Traditional CNN scaling increases either depth, width, or input resolution individually. EfficientNet introduces a compound scaling rule that balances all three dimensions simultaneously.
Let:
- Depth → ( d = \alpha^\phi )
- Width → ( w = \beta^\phi )
- Resolution → ( r = \gamma^\phi )
Subject to: [ \alpha \cdot \beta^2 \cdot \gamma^2 \approx 2 ] and [ \alpha, \beta, \gamma > 1 ]
Here, ( \phi ) is a user-specified coefficient that controls the overall model size (e.g., ( \phi = 0 ) for B0, ( \phi = 7 ) for B7).
This ensures that each version of EfficientNet scales uniformly and efficiently, maintaining a balance between model complexity and computational cost.
| Stage | Operator | #Layers | #Channels | Kernel Size | Stride | SE Ratio | Activation | Output Size |
|---|---|---|---|---|---|---|---|---|
| 1 | Conv | 1 | 32 | 3×3 | 2 | – | Swish | 112×112×32 |
| 2 | MBConv1 | 1 | 16 | 3×3 | 1 | 0.25 | Swish | 112×112×16 |
| 3 | MBConv6 | 2 | 24 | 3×3 | 2 | 0.25 | Swish | 56×56×24 |
| 4 | MBConv6 | 2 | 40 | 5×5 | 2 | 0.25 | Swish | 28×28×40 |
| 5 | MBConv6 | 3 | 80 | 3×3 | 2 | 0.25 | Swish | 14×14×80 |
| 6 | MBConv6 | 3 | 112 | 5×5 | 1 | 0.25 | Swish | 14×14×112 |
| 7 | MBConv6 | 4 | 192 | 5×5 | 2 | 0.25 | Swish | 7×7×192 |
| 8 | MBConv6 | 1 | 320 | 3×3 | 1 | 0.25 | Swish | 7×7×320 |
| 9 | Conv + Pool + FC | 1 | 1280 | 1×1 | – | – | Swish | 1×1×1280 → 1000 |
Total Parameters: ~5.3 million (EfficientNet-B0)
- Introduced from SENet.
- Applies global average pooling followed by two FC layers (squeeze and excitation).
- Learns per-channel weights to emphasize informative features and suppress irrelevant ones.
[ f(x) = x \cdot \sigma(x) ]
- Smooth, non-monotonic function.
- Outperforms ReLU by improving gradient flow and feature expressiveness.
- The base network (B0) was discovered using AutoML-based NAS, optimizing for both accuracy and efficiency on the ImageNet dataset and mobile hardware constraints.
- Avoids overfitting or underfitting by proportionally increasing depth, width, and input size.
- Each larger variant (B1–B7) is systematically scaled using the compound coefficients.

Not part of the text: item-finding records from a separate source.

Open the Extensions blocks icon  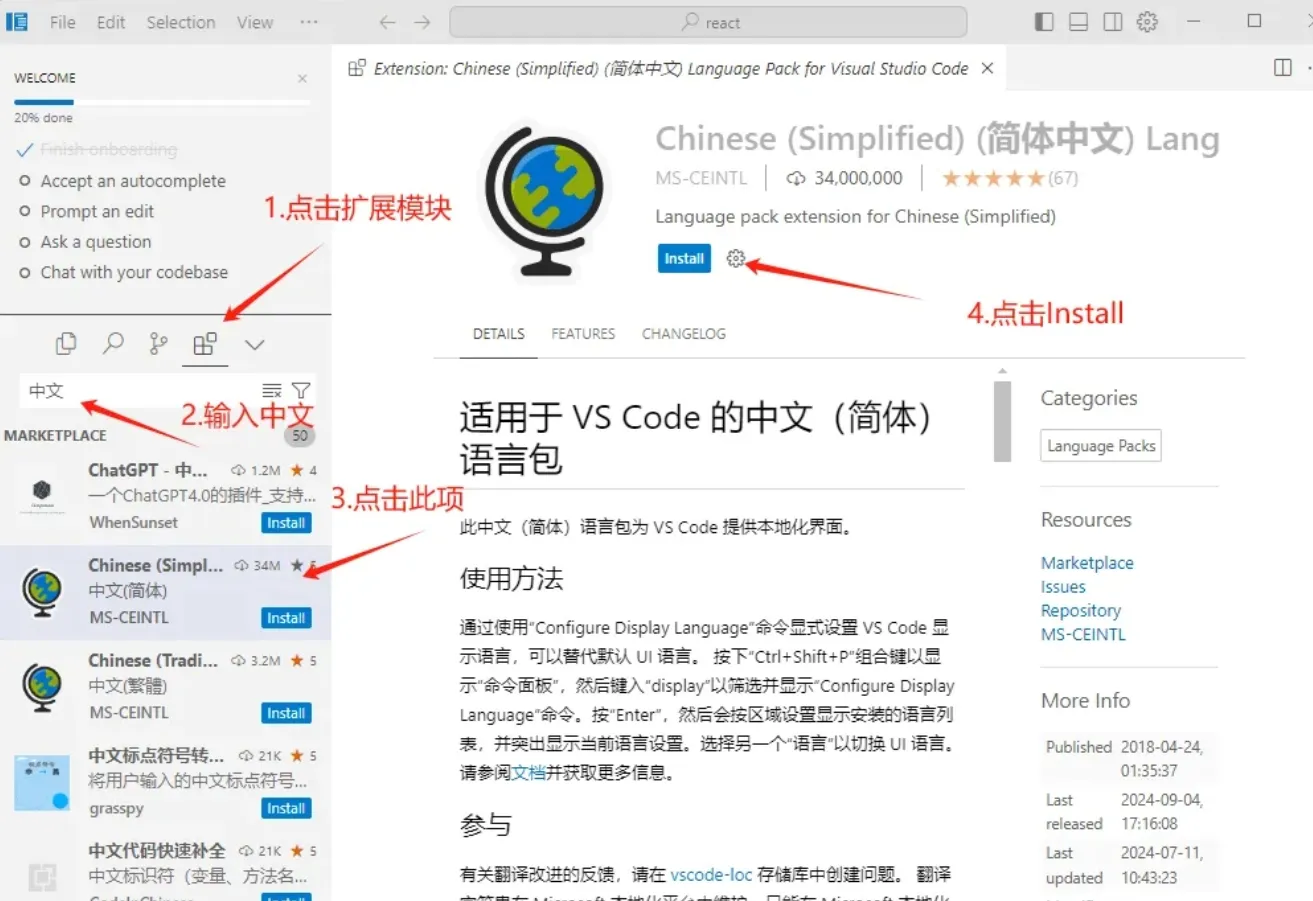(205, 344)
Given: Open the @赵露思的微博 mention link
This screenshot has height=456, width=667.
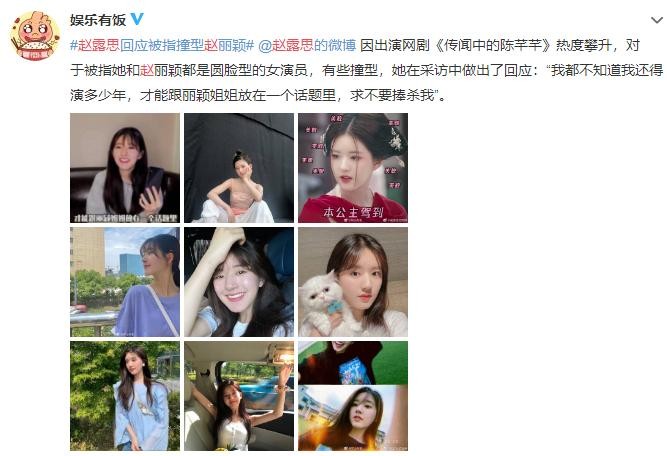Looking at the screenshot, I should click(307, 45).
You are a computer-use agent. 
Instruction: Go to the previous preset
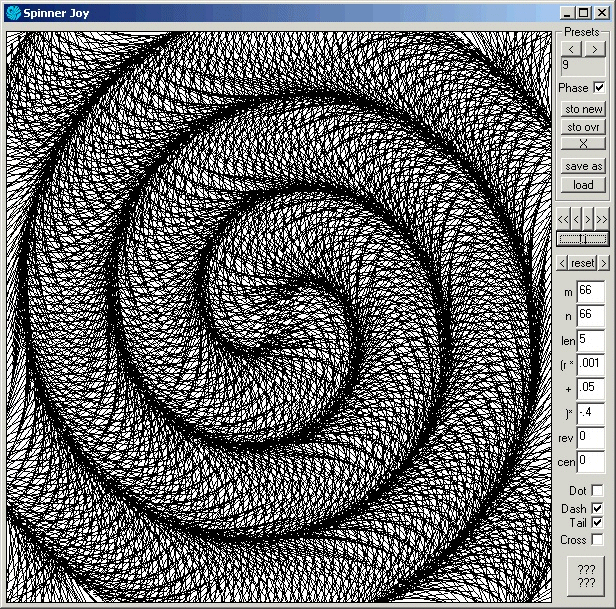[572, 48]
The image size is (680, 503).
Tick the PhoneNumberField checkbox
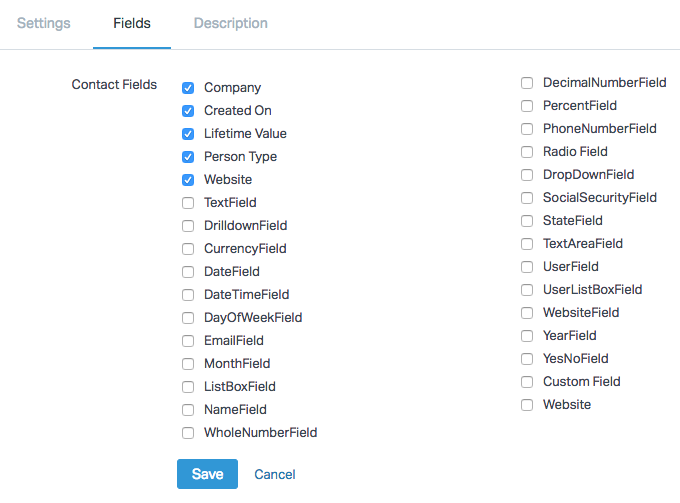point(527,129)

| Model | Input Resolution | Depth Scale | Width Scale | Top-1 Accuracy (ImageNet) | Parameters (Millions) |
|---|---|---|---|---|---|
| EfficientNet-B0 | 224×224 | 1.0 | 1.0 | 77.1% | 5.3 |
| EfficientNet-B1 | 240×240 | 1.1 | 1.0 | 79.1% | 7.8 |
| EfficientNet-B2 | 260×260 | 1.2 | 1.1 | 80.1% | 9.2 |
| EfficientNet-B3 | 300×300 | 1.4 | 1.2 | 81.6% | 12 |
| EfficientNet-B4 | 380×380 | 1.8 | 1.4 | 83.0% | 19 |
| EfficientNet-B5 | 456×456 | 2.2 | 1.6 | 83.7% | 30 |
| EfficientNet-B6 | 528×528 | 2.6 | 1.8 | 84.0% | 43 |
| EfficientNet-B7 | 600×600 | 3.1 | 2.0 | 84.3% | 66 |
- High Accuracy with Low Computation: Outperforms models like ResNet-152 and Inception-v4 with up to 8× fewer parameters and 10× less computation.
- Scalable and Adaptable: The compound scaling method generalizes across hardware and dataset constraints.
- Energy and Latency Efficient: Ideal for deployment on mobile and edge devices.
- Strong Generalization: Transfers well to diverse tasks such as object detection (EfficientDet), segmentation, and NLP.
EfficientNet represents a major leap forward in CNN architecture design, combining:
- Automated architecture discovery (NAS),
- Balanced compound scaling,
- Lightweight yet expressive MBConv and SE blocks.
It sets a new paradigm for designing neural networks that are not just accurate but computationally optimal. Its influence continues in subsequent architectures such as EfficientNetV2 and EfficientDet, which extend these principles to even broader vision tasks.
In short:
EfficientNet redefined efficiency in deep CNN design by coupling NAS-discovered architecture with a mathematically principled scaling strategy — achieving state-of-the-art performance using fewer resources.